== Task statement ==
Transcribe the entries below line for line, keeping every word and mark unchanged. Leave the pictures out of your copy.

== Records for locating described items ==
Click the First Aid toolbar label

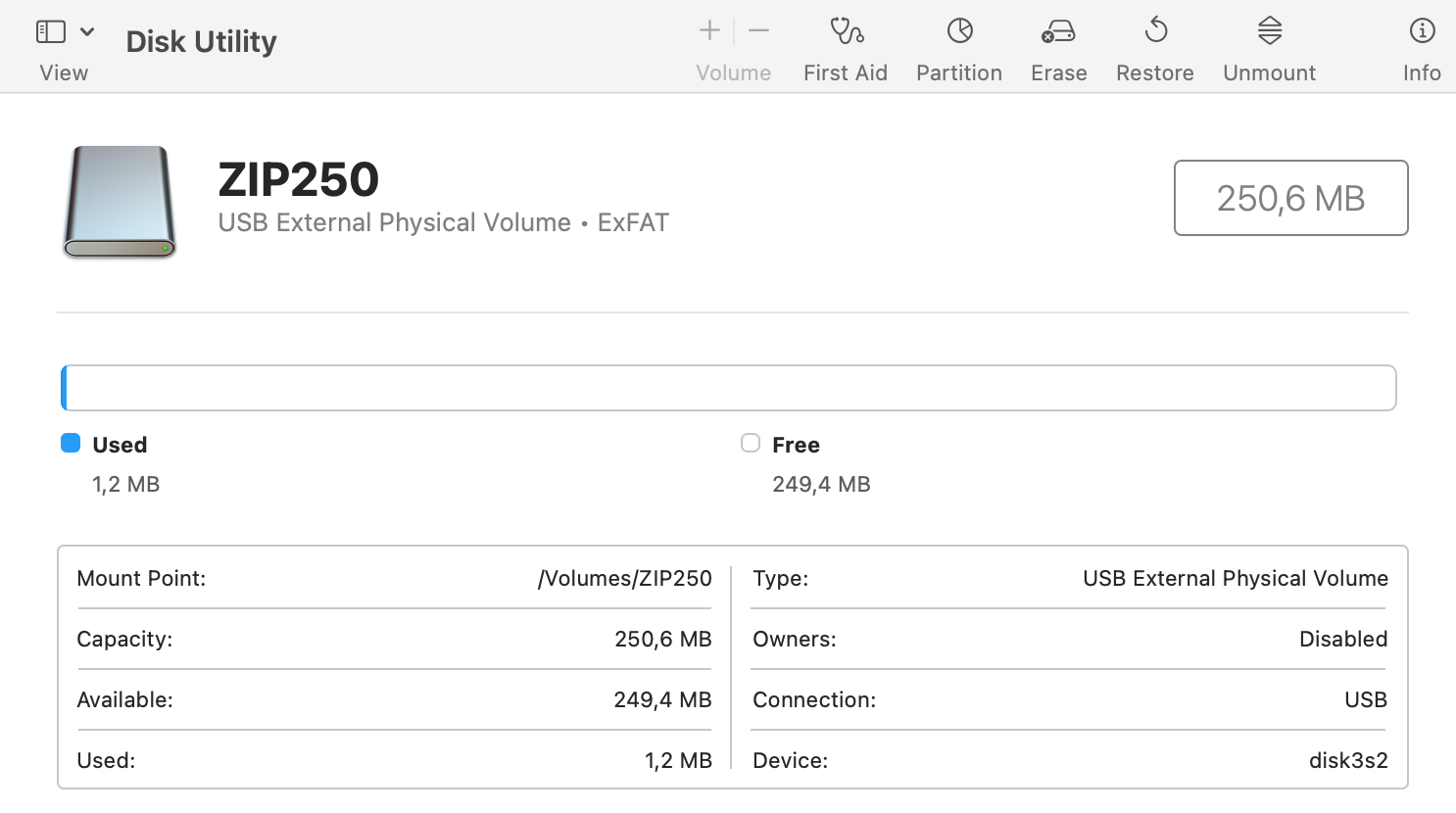pyautogui.click(x=846, y=73)
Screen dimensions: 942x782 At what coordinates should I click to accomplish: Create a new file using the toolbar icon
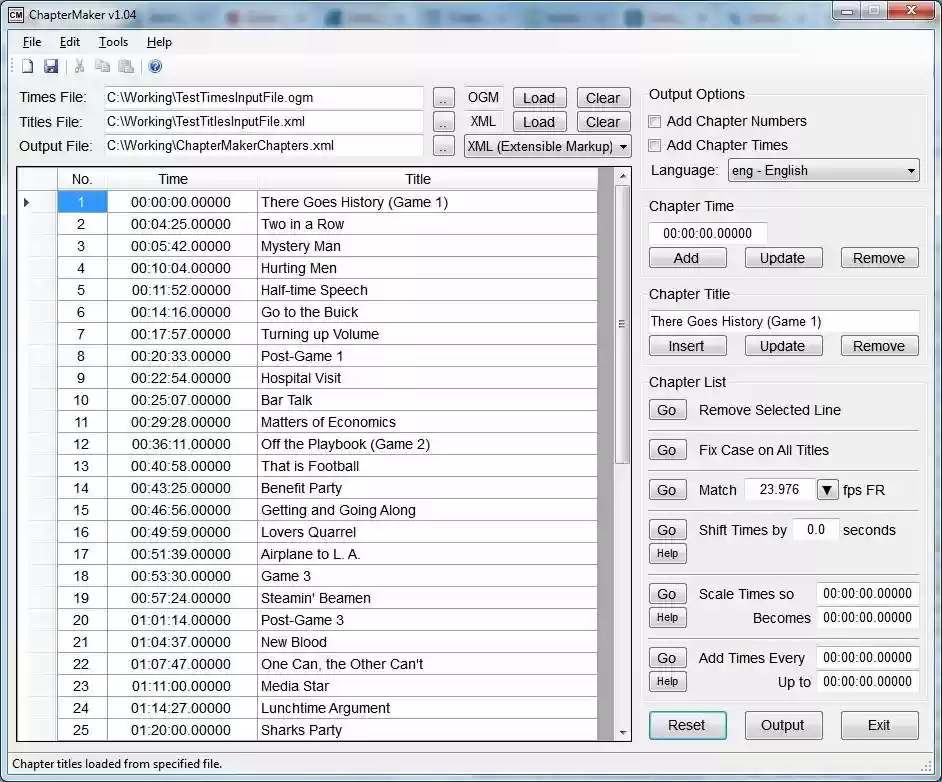click(x=28, y=66)
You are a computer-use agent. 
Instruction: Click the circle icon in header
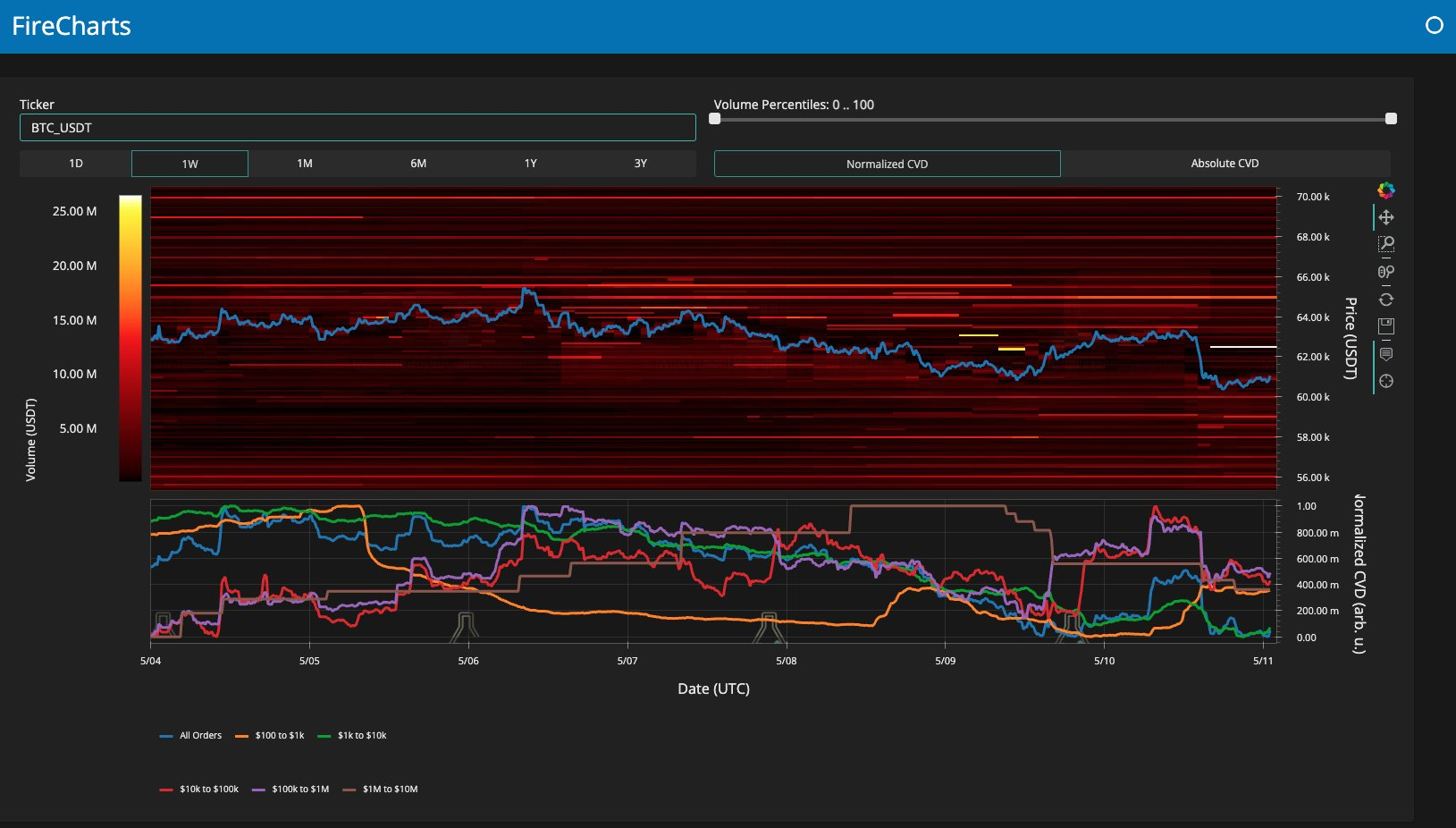click(x=1434, y=26)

== Output ==
Click the First Aid toolbar label

pyautogui.click(x=846, y=73)
Screen dimensions: 942x782 At what coordinates should I click to accomplish: Create a new file using the toolbar icon
click(x=28, y=66)
You are a computer-use agent. 
Instruction: Click the circle icon in header
click(x=1434, y=26)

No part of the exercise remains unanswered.